Okano menyesal sudah bertanya. "Silakan berkhayal dengan pendapatmu Maehara. Kau memanggilku Okano saja aku sudah sangat mensyukurinya."

"Begitu ya. Bagaimana dengan Okano honey, Okano sweety, Okano baby."

Untuk kedua kalinya Okano menyesali berbicara pada Maehara. Apalagi memberi saran padanya.

Pendapat Maehara tentang panggilan untuknya itu nyeleneh.

.

Mystery

Maehara mengacak rambutnya frustasi. Sejak pagi hingga jam kosong di jam keenam ini ia habiskan dengan memikirkan hal paling berat yang dialaminya—mengesampingkan fakta lain bahwa ia harus menyelamatkan bumi.

Yaitu tentang perasaan Okano padanya. Itu merupakan misteri terbesar dalam hidupnya.

Maehara bingung.

Sikap Okano kadang membuatnya melambungkan harapan, ia selalu optimis saat melihat gadis itu merespons semua yang diperbuatnya. Entah itu berupa ejekan, pujian, atau hanya basa-basi belaka, Okano pasti membalasnya.

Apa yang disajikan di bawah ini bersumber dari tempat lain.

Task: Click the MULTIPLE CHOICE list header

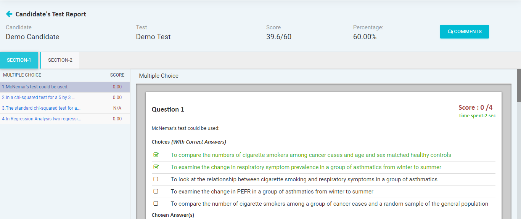Action: pos(22,75)

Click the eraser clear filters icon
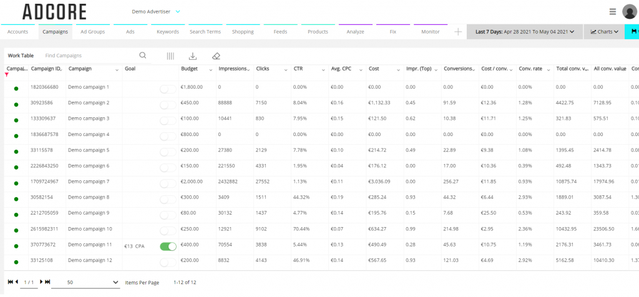(x=216, y=56)
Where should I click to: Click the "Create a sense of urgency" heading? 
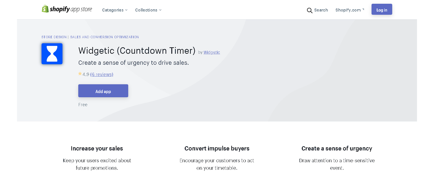click(x=337, y=148)
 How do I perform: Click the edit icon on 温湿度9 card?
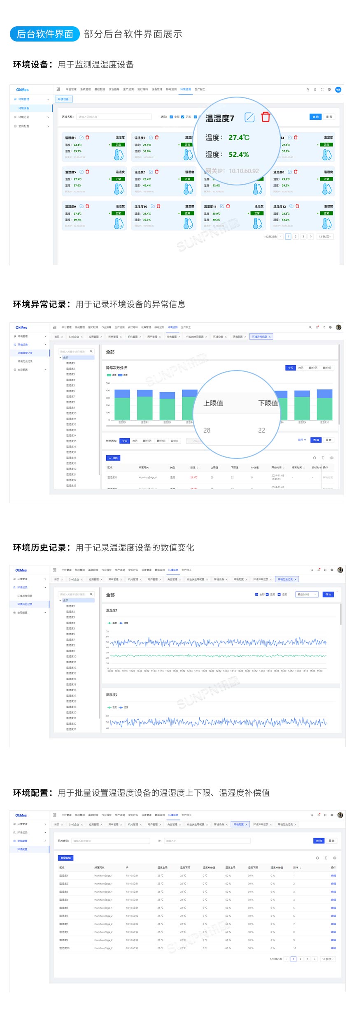click(82, 206)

Itu cukup sebagai tanda baginya.

Hanya saja setelah ia mengacaukan rencana Okano memberinya cokelat hari itu, harapannya langsung hangus. Meski Okano sudah tahu perasaannya yang sebenarnya gadis itu tetap bersikap seperti biasanya.

"Aaaah!"

Maehara menoleh ke sampingnya, ke meja Okano. Pemuda itu berharap sang pujaan hati akan memalingkan muka dan bertanya ada apa dengan wajah kusutnya dengan penuh perhatian.

Tapi itu hanya ada di benak seorang Maehara Hiroto.

"Okano."

Tidak ada sahutan.

"Hinata."

Masih sama.

"Monyet gunung."

Maehara hanya mendengar gemelutuk giginya saja, kelihatannya Okano sangat kesal. Tapi gadis itu tetap tidak menoleh. Maehara frustasi, jurus terakhir dari panggilannya tidak juga mempan.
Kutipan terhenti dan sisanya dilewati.